A 4 L blend starts from Source GH 120 ppm, Source KH 90 ppm, and Source TDS 220 ppm with the SCA-style filter target. The tightest ratio is KH, so Recipe Table keeps 1.78 L measured source water and adds 2.22 L RO/distilled water. The diluted base contributes about 53 ppm GH and 40 ppm KH, then Add hardness mineral shows 0.164 g Epsom salt. Final estimate lands at 70 GH / 40 KH with estimated TDS 139 ppm. The final recipe matches the target, but Water Audit Table still flags Source KH as High, so the snapshot status is Recipe needs review.

Building bright filter water from RO or distilled water

With RO/distilled water + minerals, a 2 L batch, and the Bright light-roast filter target, the source contribution is zero. Using Epsom salt and sodium bicarbonate, Add hardness mineral shows 0.246 g and Add buffer mineral shows 0.084 g. The snapshot reports 50 ppm GH, 25 ppm KH, and about 165 ppm TDS. Those values sit inside the bright-filter audit ranges, so the recipe can show Targets matched before the real mixed water is tested.

Source-only espresso audit with hardness above target

A source-only 4 L batch using the Espresso machine cautious target starts with Source GH 90 ppm, Source KH 20 ppm, and Source TDS 90 ppm. Because source-only mode does not dilute, GH remains above the 35 ppm target. The table adds about 0.403 g sodium bicarbonate to raise KH to 80 ppm, but the snapshot still reports 90 GH / 80 KH and Dilution limit reached. With Audit for espresso machine use enabled, Espresso machine audit returns Review because final GH is above the cautious machine range.

Disinfectant flag that minerals cannot fix

If the source water smells chlorinated or a strip indicates chloramine, turning on Chlorine or chloramine present adds a Disinfectant row with Treat first. The recipe may still calculate final GH, KH, and TDS, but the audit action says to remove chlorine or chloramine before brewing. Mineral grams do not repair that taste problem.

FAQ:

Can I use TDS alone for a coffee water recipe?

No. The page asks for Source GH, Source KH, and Source TDS because TDS does not reveal whether the minerals are hardness, buffer, salt, or other dissolved material. Use TDS as a broad check and GH/KH as the main recipe numbers.

Why did I get Dilution limit reached?

That status appears when the diluted base remains more than 1 ppm above Target GH or Target KH. The calculation will not enter a negative salt dose. Use more RO/distilled water, change source water, or choose a target that matches the source better.
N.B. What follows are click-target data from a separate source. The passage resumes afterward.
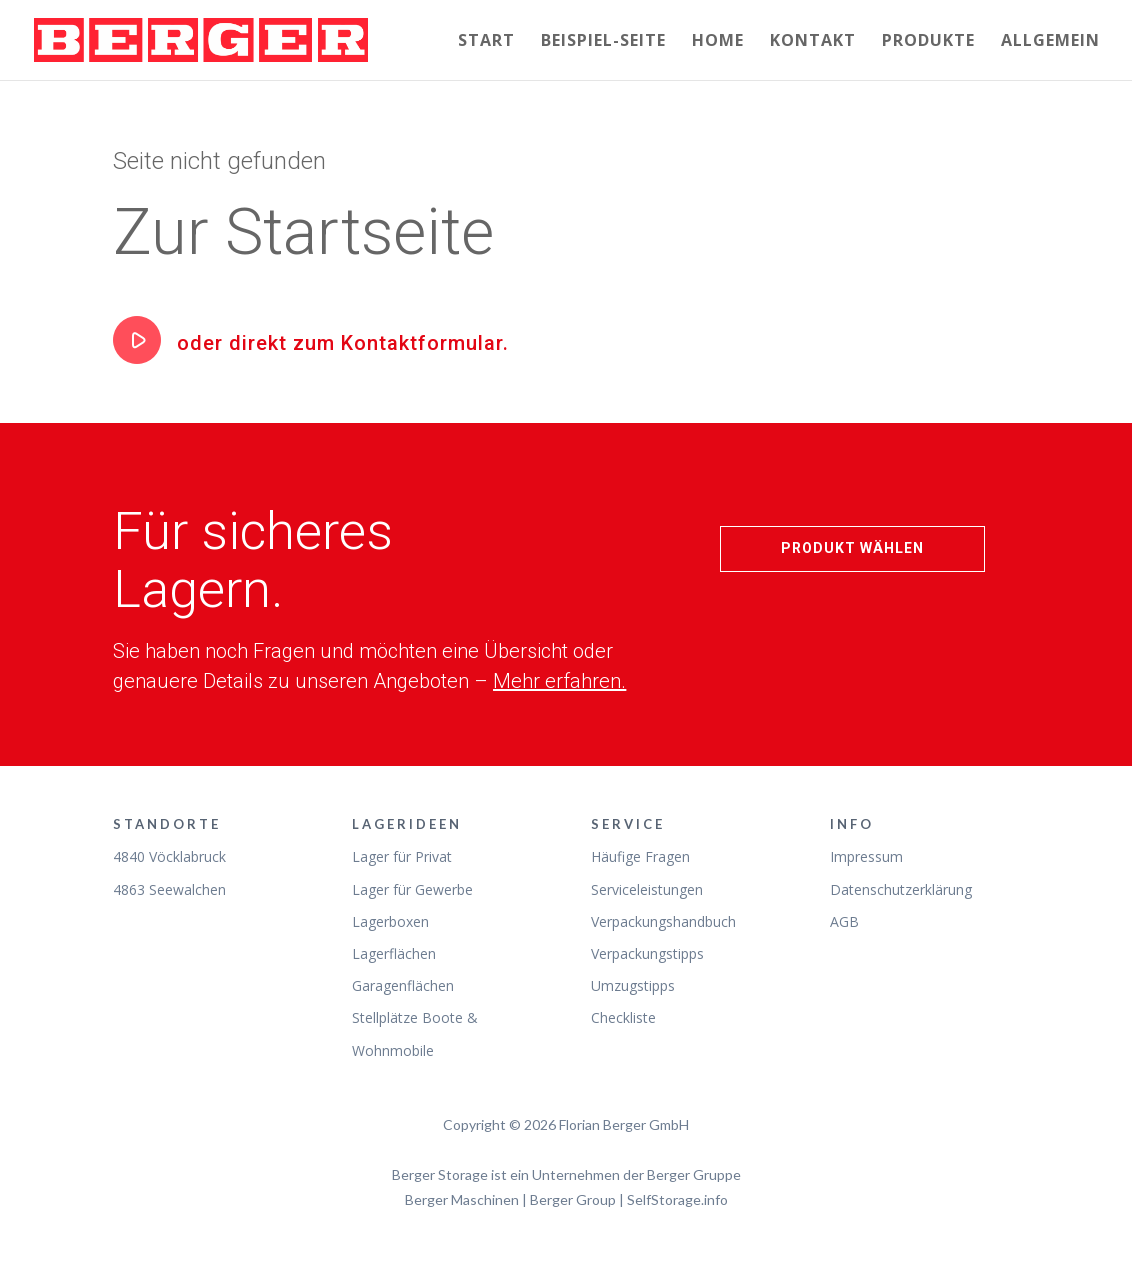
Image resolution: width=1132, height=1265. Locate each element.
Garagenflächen (403, 985)
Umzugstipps (633, 985)
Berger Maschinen (462, 1199)
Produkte (928, 42)
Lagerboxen (390, 921)
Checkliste (623, 1017)
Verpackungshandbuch (663, 921)
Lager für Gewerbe (412, 889)
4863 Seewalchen (169, 889)
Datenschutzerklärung (901, 889)
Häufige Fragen (640, 856)
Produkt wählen (852, 548)
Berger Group (573, 1199)
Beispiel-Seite (603, 42)
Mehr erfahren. (559, 681)
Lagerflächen (394, 953)
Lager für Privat (402, 856)
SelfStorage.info (677, 1199)
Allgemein (1050, 42)
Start (486, 42)
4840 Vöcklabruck (169, 856)
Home (718, 42)
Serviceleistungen (647, 889)
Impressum (866, 856)
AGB (844, 921)
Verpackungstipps (647, 953)
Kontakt (813, 42)
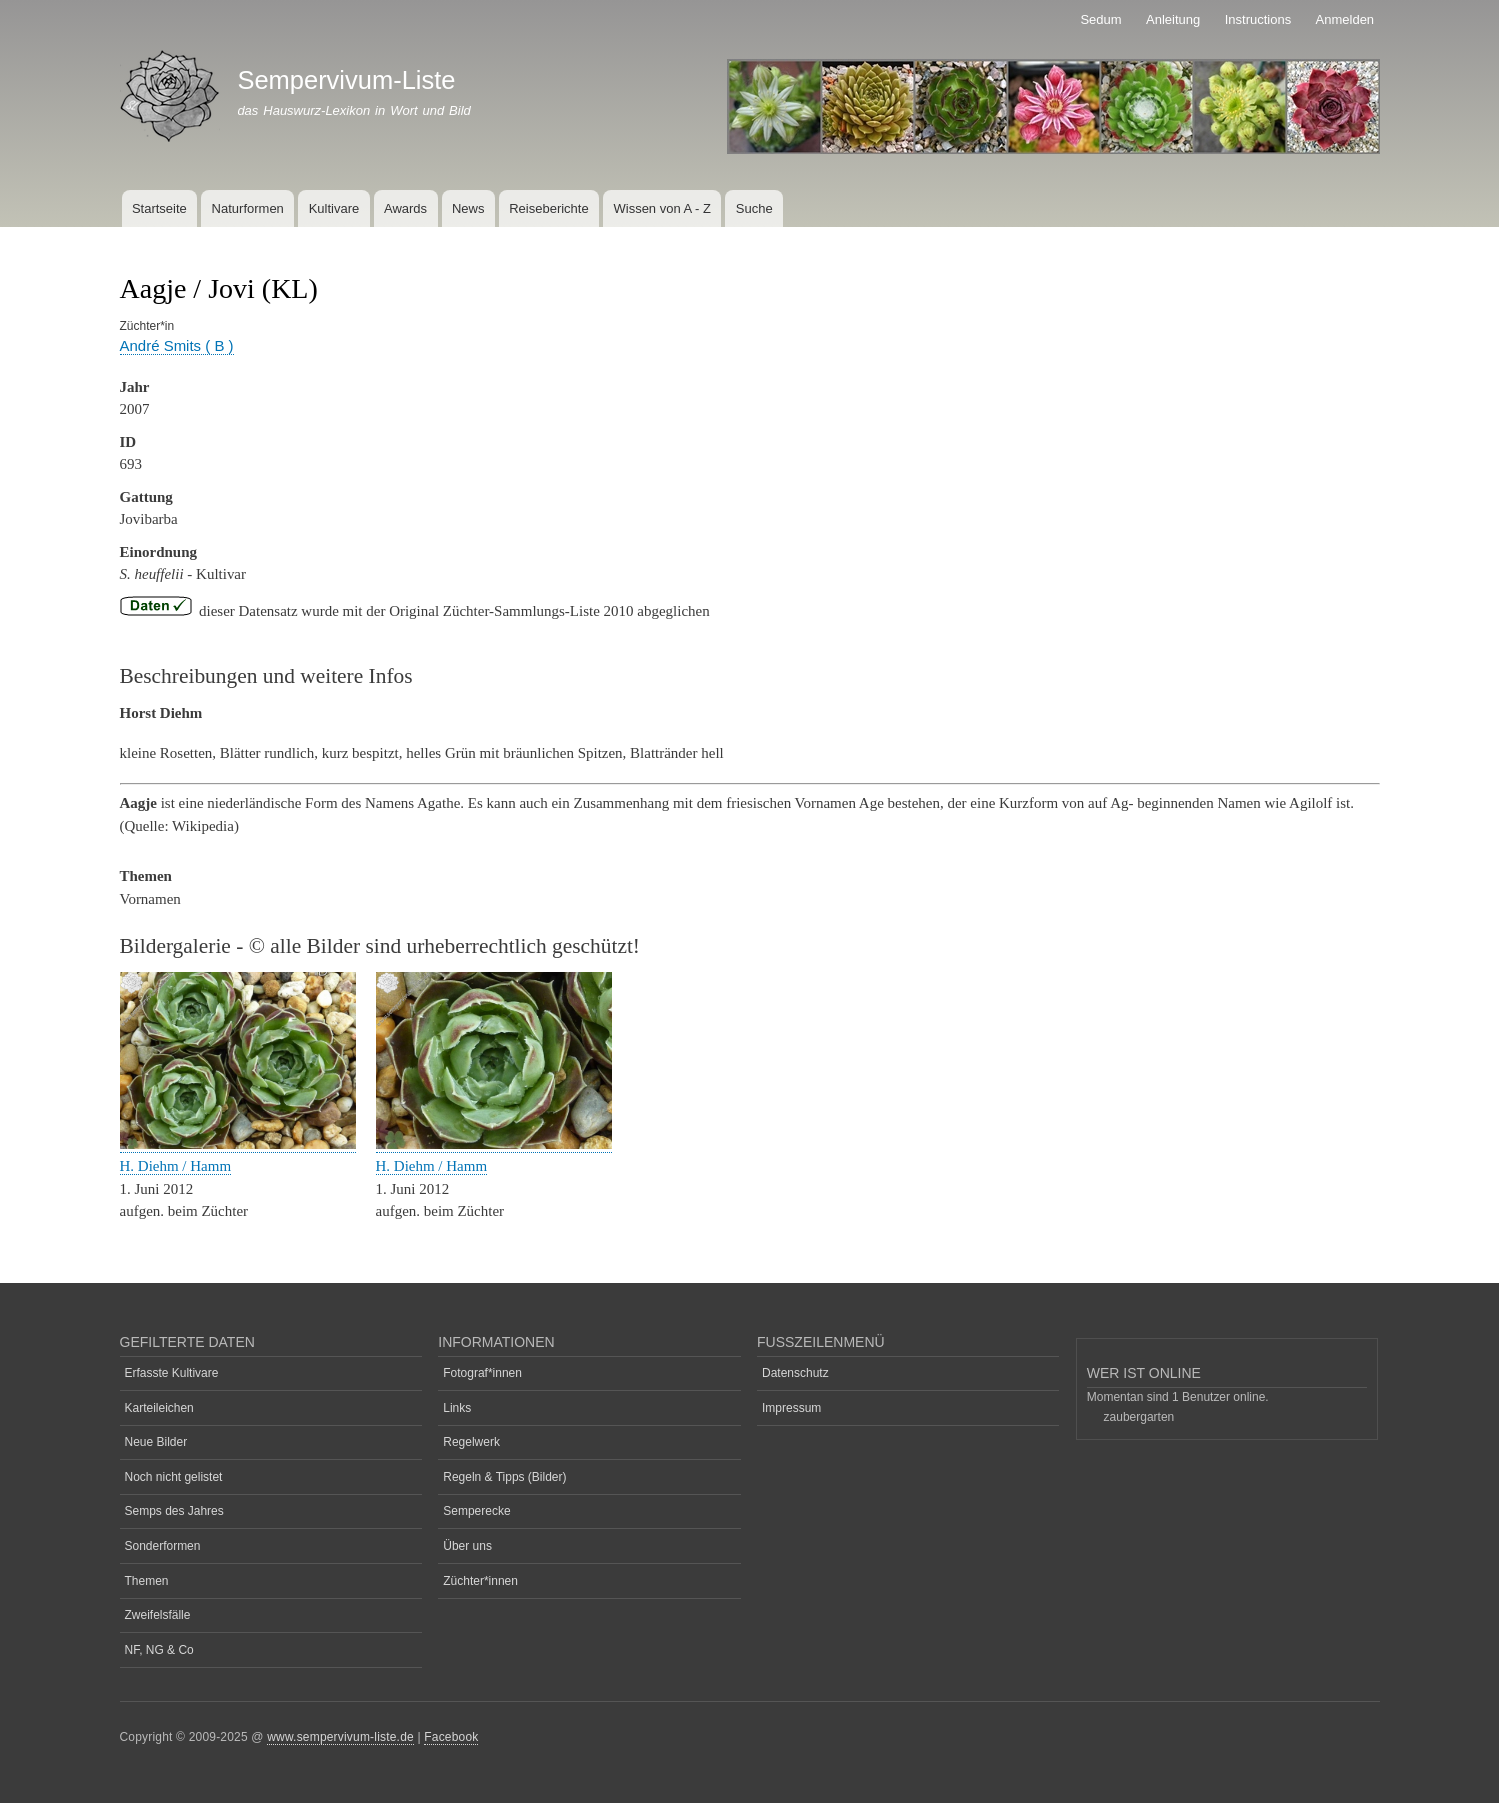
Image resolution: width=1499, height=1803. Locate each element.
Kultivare (334, 208)
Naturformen (248, 208)
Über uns (467, 1546)
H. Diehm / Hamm (176, 1166)
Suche (754, 208)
Why are the salt amounts so small?

GH and KH targets are ppm values, so a few liters of water may need only milligrams or tenths of a gram. The amount display switches between mg, three-decimal grams, and two-decimal grams so small doses remain readable.

Does the espresso machine audit approve my water?

No. The espresso switch adds review cautions when final GH, KH, or TDS falls outside the local cautious checks. It is not warranty advice, and it does not replace the water specification from your machine maker.

What should I do when pH is flagged?

Measured pH is optional and must be blank or between 0 and 14. If entered pH falls outside the selected 6 to 8 audit range, use alkalinity as the main taste lever and investigate the source water before using it for repeated recipes.

Can this make unsafe water safe?

No. The calculation estimates brew-water minerals from entered readings. It does not test potability, remove microbes, remove disinfectants, remove chlorides, or certify equipment safety.

Glossary:

GH
General hardness, reported here as ppm as CaCO3 and raised by the selected hardness mineral.
KH
Carbonate hardness or alkalinity, reported here as ppm as CaCO3 and raised by the selected bicarbonate mineral.
TDS
Total dissolved solids, a broad ppm reading used as an approximate mineral-strength check.
CaCO3 equivalent
A common reporting basis that lets different hardness and alkalinity sources share the same ppm scale.
RO/distilled water
Low-mineral base water used here for dilution or for a near-zero starting point before mineral additions.
Buffer
Alkalinity that neutralizes acids and changes how bright or muted a coffee tastes.
Dilution limit
A status showing that source water remains above Target GH or Target KH after the modeled dilution step.
Disinfectant
The chlorine or chloramine flag that warns mineral additions will not remove disinfectant taste.